• _Activity A_
In the mosquito article, rewrite the stretch from "Now, as the" through "a rain shower.", changing "birdbath" to "flower pot".
• _Activity B_
Write what comes next in the mosquito article, picking up after its last sentence.

According to Ivy Hurwitz, an infectious disease expert, it only takes a bottle cap of water for mosquitoes to lay hundreds of eggs.

"When the rains come, we get puddles, the rains collect in little containers that the mosquitoes go into and they start laying their eggs," Hurwitz explained. "Within a week or so, you will have adult mosquitoes flying around and I think that’s what we’re all getting bitten by are all these newly-hatched mosquitoes."

Now, as the weather dries up over the next few days, it is a good time to get rid of any standing water. Whether it is a clogged gutter, a birdbath, old tires lying around, or a leaky faucet, all of these are breeding sites for mosquitoes.

Some mosquito eggs can even be dehydrated for a year and then hatch after being rehydrated, such as during a rain shower.

After clearing out these areas, Hurwitz recommends wearing protection, such as repellant with DEET or wearing long-sleeved clothing, or even staying inside, to prevent being bitten.

• _Source data_
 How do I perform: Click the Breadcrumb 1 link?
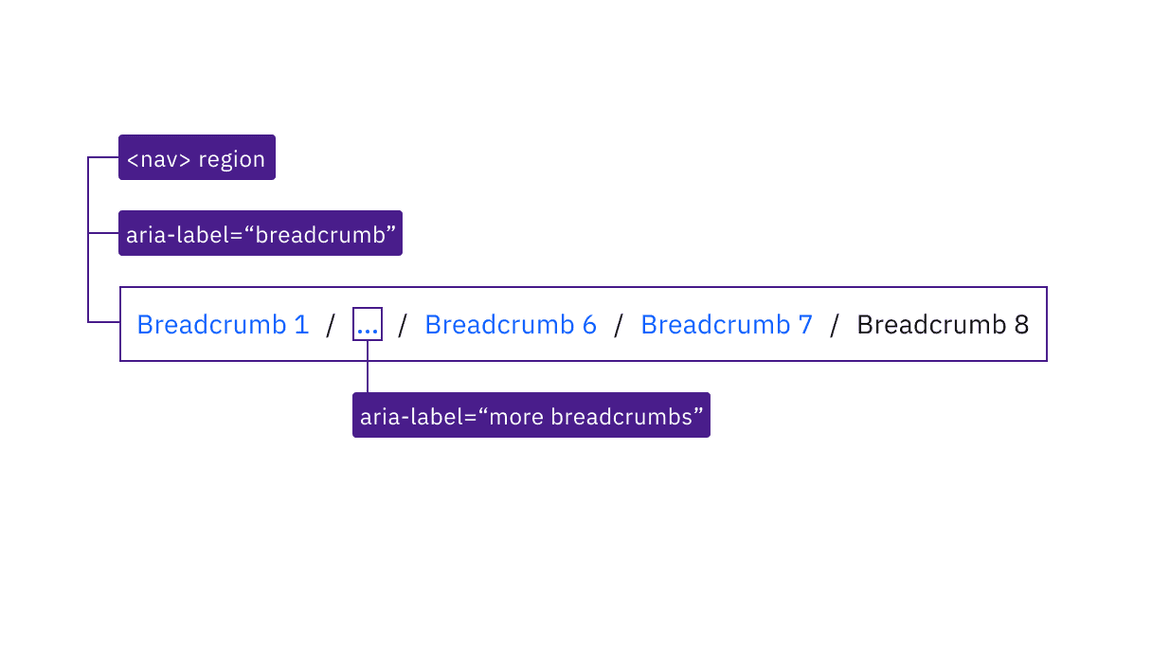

• _Exercise response A_
Now, as the weather dries up over the next few days, it is a good time to get rid of any standing water. Whether it is a clogged gutter, a flower pot, old tires lying around, or a leaky faucet, all of these are breeding sites for mosquitoes.

Some mosquito eggs can even be dehydrated for a year and then hatch after being rehydrated, such as during a rain shower.

• _Exercise response B_
Last month, Bernalillo County reported its first West Nile virus detection within mosquitoes they collected. However, only certain species carry the virus and even for those that do, severe virus symptoms, such as high fever, tremors and intense stiffness, are rare.

"I would say maybe 80% of people will not show any symptoms," Hurwitz explained. "One-in-five or so will have a fever, body aches, headache, joint pains, which are very typical flu-like symptoms if you want to call it that. Then less than 1% of these people will develop severe symptoms, high fever and they may need to be hospitalized as it can progress to be a deadly infection. However, it’s a small population."